The fugitive from justice case includes a ticket from Antioch Police that says:
“Said defendant after having been charged in Kenosha County State of Wisconsin with the offense of first-degree intentional homicide in violation of Wisconsin statute…fled the state of Wisconsin with intent to avoid prosecution for that offense.”
A police referral isn’t a criminal charge. The District Attorney’s Office makes the ultimate decision in Wisconsin on whether to charge Rittenhouse with homicide.

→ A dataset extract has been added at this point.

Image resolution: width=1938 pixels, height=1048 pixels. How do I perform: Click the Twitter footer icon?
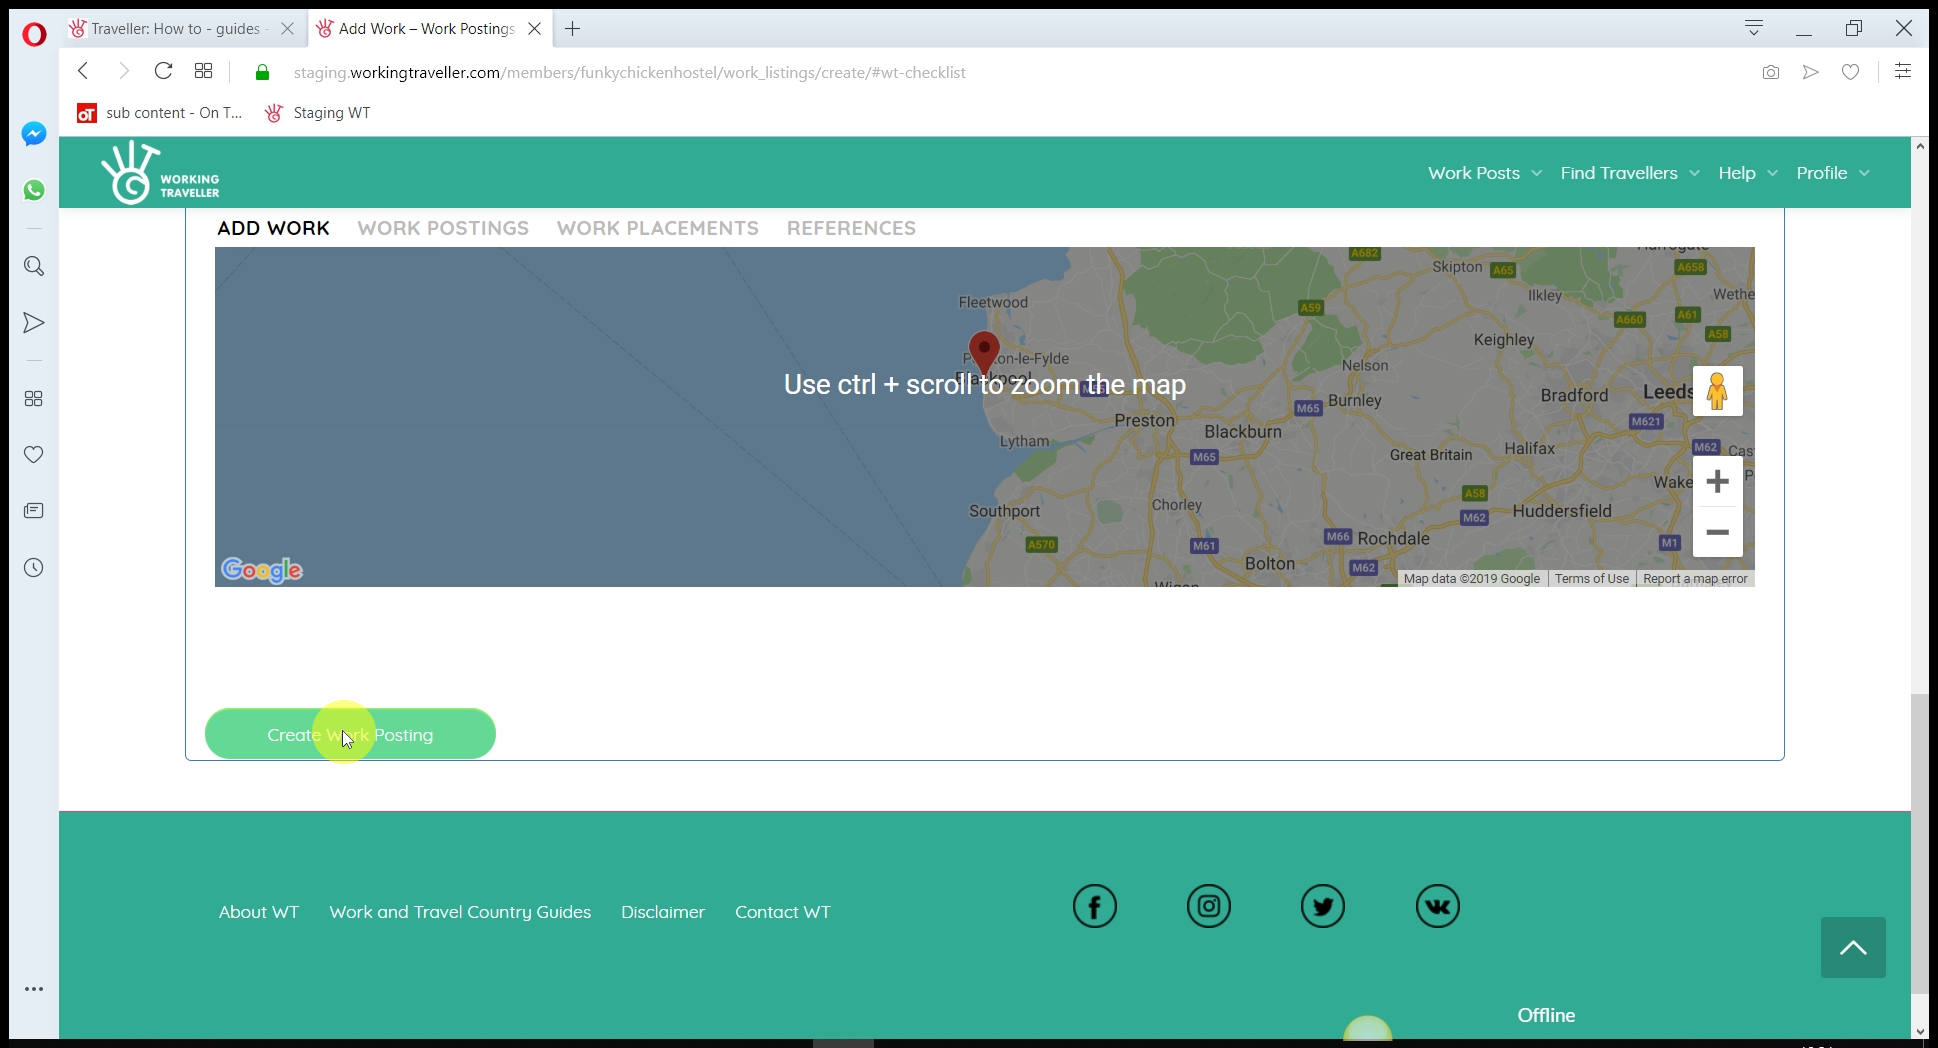(x=1322, y=907)
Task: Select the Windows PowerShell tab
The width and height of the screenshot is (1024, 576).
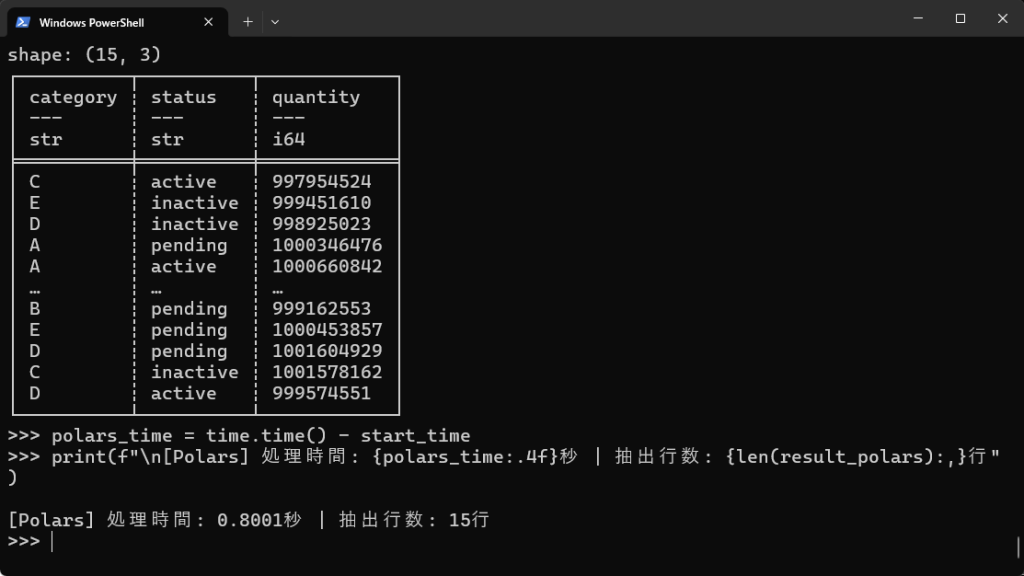Action: point(100,21)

Rittenhouse is accused of shooting and killing two people during a chaotic sequence of events that unfolded after demonstrations. He was there to protect people and property and was seen protecting a car dealership and cleaning up graffiti. The shootings occurred in two chaotic situations. The New York Times has run a detailed chronology of what happened. They say the first shooting occurred when someone else fired a gunshot.
A group of unknown people was chasing Rittenhouse for unknown reasons near a car dealership he had been protecting earlier. “While Mr. Rittenhouse is being pursued by the group, an unknown gunman fires into the air, though it’s unclear why. The weapon’s muzzle flash appears in footage filmed at the scene,” the Times wrote. At that time, Rittenhouse “turns toward the sound of gunfire as another pursuer lunges toward him from the same direction. Mr. Rittenhouse then fires four times, and appears to shoot the man in the head,” according to The Times.
Rittenhouse made a phone call and then started running. Others gave chase and he tripped and fell, videos show. The Tribune says a voice on the video says, “I just killed somebody.”
In the second shooting, Rittenhouse opened fire while being rushed by three people, one with a handgun, after he tripped, the Times reported. Photos show him being hit with a skateboard. Three people were wounded and two of them died.
Editor’s note: We updated this story after the charges were filed to explain they had just been filed.